Task statement:
Precisely the lines from the one with "Instruction: Open the Add Tag dropdown" through the end of the data, both included, must make up the response, each restated word for word.

Listed records:

-=-=-

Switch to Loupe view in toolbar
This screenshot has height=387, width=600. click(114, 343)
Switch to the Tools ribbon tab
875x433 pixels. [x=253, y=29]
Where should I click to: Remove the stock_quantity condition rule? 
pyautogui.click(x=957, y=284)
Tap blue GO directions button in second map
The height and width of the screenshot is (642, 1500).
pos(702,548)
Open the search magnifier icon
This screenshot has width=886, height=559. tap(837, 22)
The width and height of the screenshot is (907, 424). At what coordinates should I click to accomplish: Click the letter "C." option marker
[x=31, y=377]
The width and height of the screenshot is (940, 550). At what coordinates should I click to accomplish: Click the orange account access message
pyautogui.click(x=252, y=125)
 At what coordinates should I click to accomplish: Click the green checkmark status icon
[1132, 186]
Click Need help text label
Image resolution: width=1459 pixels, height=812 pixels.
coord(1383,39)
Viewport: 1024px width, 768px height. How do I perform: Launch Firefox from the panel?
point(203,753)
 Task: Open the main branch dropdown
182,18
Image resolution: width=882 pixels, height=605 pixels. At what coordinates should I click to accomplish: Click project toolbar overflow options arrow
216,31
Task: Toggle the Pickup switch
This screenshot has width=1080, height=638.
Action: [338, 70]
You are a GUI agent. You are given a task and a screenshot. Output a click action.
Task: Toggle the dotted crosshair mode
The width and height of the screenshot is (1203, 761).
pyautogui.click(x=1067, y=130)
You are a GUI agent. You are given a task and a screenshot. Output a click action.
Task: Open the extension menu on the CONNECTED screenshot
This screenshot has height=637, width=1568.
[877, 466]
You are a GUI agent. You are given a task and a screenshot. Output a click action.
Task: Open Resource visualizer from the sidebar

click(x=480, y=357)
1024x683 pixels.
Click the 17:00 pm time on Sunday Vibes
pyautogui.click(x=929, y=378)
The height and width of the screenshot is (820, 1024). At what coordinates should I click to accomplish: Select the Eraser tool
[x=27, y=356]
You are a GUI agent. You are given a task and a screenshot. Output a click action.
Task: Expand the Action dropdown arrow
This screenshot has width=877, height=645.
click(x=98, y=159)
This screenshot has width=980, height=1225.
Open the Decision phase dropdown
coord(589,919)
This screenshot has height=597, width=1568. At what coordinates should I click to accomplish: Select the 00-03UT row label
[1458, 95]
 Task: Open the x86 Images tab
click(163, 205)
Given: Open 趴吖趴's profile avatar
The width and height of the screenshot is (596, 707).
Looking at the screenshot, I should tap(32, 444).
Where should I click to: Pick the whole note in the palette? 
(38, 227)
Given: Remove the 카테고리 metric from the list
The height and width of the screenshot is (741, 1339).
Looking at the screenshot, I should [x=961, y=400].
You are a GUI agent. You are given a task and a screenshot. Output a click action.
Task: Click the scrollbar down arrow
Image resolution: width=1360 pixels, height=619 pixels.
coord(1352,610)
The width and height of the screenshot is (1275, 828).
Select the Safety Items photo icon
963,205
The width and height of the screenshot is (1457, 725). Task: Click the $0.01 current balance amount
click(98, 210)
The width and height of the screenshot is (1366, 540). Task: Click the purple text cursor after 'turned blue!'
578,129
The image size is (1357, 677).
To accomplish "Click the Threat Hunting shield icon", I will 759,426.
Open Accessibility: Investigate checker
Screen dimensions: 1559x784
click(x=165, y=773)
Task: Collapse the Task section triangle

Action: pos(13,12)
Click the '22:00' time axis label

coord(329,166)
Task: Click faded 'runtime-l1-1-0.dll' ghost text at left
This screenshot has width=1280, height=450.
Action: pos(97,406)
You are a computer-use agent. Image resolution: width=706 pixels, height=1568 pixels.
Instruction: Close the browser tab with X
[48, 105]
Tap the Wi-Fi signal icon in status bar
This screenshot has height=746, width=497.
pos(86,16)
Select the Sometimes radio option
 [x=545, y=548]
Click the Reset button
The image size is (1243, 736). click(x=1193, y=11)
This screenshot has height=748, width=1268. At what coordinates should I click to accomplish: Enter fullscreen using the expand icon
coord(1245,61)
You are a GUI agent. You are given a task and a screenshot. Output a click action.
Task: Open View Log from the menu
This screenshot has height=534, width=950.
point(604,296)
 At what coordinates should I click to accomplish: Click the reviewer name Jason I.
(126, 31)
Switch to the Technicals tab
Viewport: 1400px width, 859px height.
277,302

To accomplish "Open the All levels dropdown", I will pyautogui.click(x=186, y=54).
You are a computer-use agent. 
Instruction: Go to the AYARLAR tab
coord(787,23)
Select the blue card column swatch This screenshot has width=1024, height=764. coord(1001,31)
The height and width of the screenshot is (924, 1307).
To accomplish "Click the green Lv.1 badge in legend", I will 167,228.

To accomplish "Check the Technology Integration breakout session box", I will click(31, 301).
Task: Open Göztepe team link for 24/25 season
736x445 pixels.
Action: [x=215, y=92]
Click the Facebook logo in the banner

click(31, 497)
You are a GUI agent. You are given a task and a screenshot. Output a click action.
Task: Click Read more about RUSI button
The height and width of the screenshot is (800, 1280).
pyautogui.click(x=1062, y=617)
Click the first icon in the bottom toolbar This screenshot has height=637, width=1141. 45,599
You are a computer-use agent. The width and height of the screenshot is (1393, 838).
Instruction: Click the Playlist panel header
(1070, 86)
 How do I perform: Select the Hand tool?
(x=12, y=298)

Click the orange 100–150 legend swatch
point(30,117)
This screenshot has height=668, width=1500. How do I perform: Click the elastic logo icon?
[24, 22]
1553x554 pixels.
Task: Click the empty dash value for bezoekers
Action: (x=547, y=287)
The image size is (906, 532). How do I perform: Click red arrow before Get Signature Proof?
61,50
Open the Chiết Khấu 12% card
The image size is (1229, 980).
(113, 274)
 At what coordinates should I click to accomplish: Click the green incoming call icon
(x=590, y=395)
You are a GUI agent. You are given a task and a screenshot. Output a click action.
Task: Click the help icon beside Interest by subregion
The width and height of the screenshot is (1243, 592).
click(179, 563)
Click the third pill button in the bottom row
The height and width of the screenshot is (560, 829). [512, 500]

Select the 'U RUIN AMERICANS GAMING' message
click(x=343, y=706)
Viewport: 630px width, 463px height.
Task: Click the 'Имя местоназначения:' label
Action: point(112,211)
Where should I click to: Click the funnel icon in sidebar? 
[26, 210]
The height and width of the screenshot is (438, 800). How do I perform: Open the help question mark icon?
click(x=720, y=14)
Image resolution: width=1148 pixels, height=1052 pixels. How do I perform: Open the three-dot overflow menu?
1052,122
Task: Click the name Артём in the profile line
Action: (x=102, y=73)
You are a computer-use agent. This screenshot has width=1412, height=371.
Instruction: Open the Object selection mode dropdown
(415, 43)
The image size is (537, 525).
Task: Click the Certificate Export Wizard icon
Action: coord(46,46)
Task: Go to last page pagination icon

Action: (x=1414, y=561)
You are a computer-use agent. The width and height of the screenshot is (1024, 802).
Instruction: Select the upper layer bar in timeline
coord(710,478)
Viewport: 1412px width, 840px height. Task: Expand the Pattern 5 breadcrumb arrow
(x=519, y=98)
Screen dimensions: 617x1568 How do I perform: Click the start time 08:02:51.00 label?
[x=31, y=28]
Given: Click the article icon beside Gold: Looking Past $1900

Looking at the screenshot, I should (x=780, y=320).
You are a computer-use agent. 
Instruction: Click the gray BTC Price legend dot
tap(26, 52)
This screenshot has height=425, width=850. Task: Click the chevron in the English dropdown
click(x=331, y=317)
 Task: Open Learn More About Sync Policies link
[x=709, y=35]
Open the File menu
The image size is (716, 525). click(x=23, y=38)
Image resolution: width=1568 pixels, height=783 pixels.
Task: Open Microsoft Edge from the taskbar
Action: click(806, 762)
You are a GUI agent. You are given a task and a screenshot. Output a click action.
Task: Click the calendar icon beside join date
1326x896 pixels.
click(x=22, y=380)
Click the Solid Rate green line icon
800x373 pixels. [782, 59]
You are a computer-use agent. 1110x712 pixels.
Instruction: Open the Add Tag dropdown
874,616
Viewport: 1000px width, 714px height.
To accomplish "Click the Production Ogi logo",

-=-=-

Solved exercise:
Instruction: Open the Add Tag dropdown
874,616
Viewport: 1000px width, 714px height.
To accomplish "Click the Production Ogi logo",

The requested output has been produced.